The EHRC acknowledged these stakes in the abstract:

“Were sex in the EquA not to mean legal sex, those with a Gender Recognition Certificate would be of one sex for most legal purposes… but of the other for equality and non-discrimination rights.” — Disclosure, p. 3

Yet they failed to clarify that the courts (at the time)—including the UK Supreme Court—had repeatedly upheld that sex in the Equality Act does mean legal sex, including GRC-holders. Instead, the Commission opened the door to Sex Matters’ narrative of confusion and chaos, rather than correcting it.

3. Sex Matters’ proposal for amending the 2010 EA
3.1. We agree with Sex Matters that it is important to have clarity in the law, and we
will be actively observing the outcomes of the anticipated appeals of both the For
Women Scotland case and the UK Government’s decision to prevent the Scottish
Gender Recognition Reform Bill receiving Royal Assent.

A Strategic Political Play, Enabled by the EHRC

Maya Forstater and Helen Joyce were clear that their campaign is political, and that recent events gave them an opportunity.

“She noted the For Women Scotland case was only relevant to one minor aspect of the EqAct, but Sex Matters is keen to push a much wider legal debate. She also thought that the section 35 order in relation to the Scottish gender recognition reform proposals presents an opportunity and has made their own proposals ‘an acceptable thing to talk about’.” — Disclosure, p. 3

This is not about legal clarity. It’s about exploiting political moments—like the UK Government’s block on Scottish reforms—to push trans exclusion into the political mainstream. And the EHRC, rather than challenging that agenda, helped normalise it.

Transparency and Selective Disclosure

The original Disclosure.pdf states the meeting was arranged “at the Chairwoman’s request”—a claim the EHRC later walked back in their FOI response:

“The Chairwoman did not proactively seek a meeting with Sex Matters, it was only after being approached did the Commission agree to the meeting.” — FOI Response, p. 2

Why did the EHRC not correct this themselves before the FOI compelled them to? Why was this meeting—potentially reshaping the Commission’s legal interpretations—not published proactively?

To make matters worse, the page footers suggest missing content. Pages that the EHRC claims never existed, despite formatting inconsistencies. This signals, at best, poor documentation practices and, at worst, possible withholding of information.
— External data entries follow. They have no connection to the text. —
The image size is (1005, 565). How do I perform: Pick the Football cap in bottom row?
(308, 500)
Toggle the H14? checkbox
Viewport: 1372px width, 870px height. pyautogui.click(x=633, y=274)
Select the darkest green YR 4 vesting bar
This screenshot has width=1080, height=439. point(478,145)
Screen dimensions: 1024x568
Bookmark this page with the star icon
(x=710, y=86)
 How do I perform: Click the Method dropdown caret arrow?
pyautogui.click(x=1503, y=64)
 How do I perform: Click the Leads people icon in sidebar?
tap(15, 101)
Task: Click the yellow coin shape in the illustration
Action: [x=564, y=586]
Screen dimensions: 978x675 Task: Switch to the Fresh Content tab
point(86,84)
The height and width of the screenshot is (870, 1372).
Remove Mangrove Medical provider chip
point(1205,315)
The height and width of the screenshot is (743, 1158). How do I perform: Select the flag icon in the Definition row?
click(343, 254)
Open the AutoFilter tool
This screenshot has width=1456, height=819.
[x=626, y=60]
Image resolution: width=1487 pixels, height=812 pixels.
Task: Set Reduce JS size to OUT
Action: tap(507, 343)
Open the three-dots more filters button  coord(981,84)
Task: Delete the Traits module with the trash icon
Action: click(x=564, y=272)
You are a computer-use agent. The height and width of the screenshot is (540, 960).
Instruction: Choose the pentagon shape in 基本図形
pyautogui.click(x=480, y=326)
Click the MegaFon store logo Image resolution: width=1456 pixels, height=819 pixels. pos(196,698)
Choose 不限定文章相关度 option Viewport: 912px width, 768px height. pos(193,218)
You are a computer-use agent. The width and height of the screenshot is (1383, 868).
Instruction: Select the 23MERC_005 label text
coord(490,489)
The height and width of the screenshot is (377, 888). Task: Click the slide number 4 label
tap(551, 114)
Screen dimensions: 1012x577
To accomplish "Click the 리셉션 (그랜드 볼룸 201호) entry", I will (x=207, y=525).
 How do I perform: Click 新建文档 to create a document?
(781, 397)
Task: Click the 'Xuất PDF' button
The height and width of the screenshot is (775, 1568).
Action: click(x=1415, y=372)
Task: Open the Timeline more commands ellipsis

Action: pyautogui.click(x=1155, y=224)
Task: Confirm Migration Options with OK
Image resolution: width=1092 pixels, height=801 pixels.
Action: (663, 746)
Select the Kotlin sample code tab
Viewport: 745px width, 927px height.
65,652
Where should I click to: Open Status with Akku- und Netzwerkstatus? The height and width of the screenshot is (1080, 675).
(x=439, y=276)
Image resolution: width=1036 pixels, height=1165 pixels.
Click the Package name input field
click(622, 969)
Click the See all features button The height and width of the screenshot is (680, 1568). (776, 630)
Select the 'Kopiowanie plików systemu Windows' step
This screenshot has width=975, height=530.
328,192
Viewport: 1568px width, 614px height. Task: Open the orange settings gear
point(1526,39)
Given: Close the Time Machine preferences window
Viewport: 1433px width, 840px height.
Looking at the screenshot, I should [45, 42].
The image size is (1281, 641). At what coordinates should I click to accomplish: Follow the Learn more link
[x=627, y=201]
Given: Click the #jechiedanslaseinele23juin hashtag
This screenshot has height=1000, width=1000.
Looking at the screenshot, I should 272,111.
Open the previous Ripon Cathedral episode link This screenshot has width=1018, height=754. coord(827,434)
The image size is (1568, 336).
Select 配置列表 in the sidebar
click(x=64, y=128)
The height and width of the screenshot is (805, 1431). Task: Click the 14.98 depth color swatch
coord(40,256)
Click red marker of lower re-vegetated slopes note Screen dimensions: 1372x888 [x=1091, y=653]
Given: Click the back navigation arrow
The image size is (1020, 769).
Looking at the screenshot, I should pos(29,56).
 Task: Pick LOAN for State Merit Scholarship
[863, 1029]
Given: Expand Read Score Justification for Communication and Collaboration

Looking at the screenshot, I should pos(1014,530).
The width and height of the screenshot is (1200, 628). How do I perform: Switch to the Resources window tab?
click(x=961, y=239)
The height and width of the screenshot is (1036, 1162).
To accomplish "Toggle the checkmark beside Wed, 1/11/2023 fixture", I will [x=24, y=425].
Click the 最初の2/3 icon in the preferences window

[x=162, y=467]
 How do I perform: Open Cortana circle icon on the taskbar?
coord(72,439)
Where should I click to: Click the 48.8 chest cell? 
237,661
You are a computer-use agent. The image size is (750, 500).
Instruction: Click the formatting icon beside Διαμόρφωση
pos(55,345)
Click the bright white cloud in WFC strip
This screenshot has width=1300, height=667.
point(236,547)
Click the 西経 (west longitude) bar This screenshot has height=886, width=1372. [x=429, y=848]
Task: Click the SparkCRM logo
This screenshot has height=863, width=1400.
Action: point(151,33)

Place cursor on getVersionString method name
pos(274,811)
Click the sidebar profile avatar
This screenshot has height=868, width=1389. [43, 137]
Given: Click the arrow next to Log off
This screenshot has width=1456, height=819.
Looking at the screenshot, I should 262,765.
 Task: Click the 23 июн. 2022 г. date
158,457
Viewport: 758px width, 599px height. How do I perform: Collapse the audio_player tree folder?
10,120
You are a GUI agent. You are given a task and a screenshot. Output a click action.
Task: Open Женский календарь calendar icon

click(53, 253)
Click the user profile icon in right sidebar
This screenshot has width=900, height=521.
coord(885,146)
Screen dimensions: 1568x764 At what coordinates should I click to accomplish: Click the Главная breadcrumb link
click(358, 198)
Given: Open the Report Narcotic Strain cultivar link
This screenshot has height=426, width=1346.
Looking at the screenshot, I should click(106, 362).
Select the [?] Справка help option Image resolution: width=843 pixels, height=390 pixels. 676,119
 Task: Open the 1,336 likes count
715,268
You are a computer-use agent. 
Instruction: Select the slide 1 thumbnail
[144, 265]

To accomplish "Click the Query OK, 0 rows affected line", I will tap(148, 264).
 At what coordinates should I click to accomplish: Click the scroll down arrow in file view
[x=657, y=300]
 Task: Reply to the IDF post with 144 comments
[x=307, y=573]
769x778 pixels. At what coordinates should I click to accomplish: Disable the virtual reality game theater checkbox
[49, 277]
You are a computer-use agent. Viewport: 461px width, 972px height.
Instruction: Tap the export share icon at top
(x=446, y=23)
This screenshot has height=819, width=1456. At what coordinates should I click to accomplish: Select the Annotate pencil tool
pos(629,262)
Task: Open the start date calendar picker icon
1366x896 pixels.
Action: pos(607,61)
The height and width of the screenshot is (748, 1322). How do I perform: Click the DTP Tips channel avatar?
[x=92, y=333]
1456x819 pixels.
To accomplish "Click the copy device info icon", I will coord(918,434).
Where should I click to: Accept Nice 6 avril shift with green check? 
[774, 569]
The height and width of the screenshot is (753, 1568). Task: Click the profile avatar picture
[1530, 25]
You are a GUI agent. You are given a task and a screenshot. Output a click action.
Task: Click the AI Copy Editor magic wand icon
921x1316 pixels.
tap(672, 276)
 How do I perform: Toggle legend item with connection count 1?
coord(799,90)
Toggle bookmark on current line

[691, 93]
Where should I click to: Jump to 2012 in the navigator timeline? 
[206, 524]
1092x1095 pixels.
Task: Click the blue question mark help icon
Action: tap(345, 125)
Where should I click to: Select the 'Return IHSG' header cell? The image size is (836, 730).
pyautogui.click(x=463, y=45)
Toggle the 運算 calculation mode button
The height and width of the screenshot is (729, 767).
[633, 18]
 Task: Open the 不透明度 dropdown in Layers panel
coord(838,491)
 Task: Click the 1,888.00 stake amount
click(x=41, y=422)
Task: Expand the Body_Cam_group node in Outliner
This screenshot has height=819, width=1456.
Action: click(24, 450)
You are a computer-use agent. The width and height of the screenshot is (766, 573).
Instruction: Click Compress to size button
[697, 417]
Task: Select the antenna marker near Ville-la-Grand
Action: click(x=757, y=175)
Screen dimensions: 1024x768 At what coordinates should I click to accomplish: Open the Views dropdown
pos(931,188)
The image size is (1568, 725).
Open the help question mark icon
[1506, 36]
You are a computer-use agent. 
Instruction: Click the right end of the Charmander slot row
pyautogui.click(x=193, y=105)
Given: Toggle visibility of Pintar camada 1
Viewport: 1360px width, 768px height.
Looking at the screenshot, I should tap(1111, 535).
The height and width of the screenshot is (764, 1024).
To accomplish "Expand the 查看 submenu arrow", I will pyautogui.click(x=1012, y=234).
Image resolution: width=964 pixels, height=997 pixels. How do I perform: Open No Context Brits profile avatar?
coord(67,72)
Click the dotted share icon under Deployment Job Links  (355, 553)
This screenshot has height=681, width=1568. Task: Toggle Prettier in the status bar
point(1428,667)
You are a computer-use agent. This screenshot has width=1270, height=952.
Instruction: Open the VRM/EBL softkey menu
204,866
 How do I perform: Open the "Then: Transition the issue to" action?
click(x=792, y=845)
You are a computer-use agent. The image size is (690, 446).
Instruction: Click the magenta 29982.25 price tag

No Equivalent Access for Trans Groups

There is no evidence that the EHRC met with trans advocacy organisations in the same period or offered the same level of deference. There was no consultation with the people these proposals would harm. Sex Matters were allowed to shape the conversation. Trans people weren’t even invited to the table.

This is more than institutional bias. It’s systemic exclusion.

A Regulator in Retreat

The January 2023 meeting between the EHRC and Sex Matters shows a human rights body quietly aligning itself with those seeking to remove rights from a vulnerable minority. It shows the EHRC willing to hear and even act on proposals that would undo the legal recognition of trans people. And it shows a Commission that is no longer defending equality, but debating whether it still applies.

Trans people weren’t in the room. But their rights were. And the EHRC—by silence, by sympathy, by omission—put those rights on the negotiating table.

September 2024: A Second Closed-Door Meeting

This January 2023 meeting was not an isolated incident. In September 2024, Sex Matters met with the EHRC again—this time with Baroness Falkner in attendance—to press further for changes to statutory guidance and promote blanket trans exclusions as legal “clarity.” A follow-up email to Falkner included proposed draft language, polling data, and a reinterpretation of case law, revealing a sustained and coordinated lobbying campaign.

Follow-up

We have submitted a formal request for an internal review of the EHRC’s FOI response, specifically regarding the missing pages indicated by the document pagination and the redacted names. We have asked for confirmation of whether any of the redactions relate to Commissioners, whose identities are public and relevant due to known conflicts of interest on matters of sex and gender.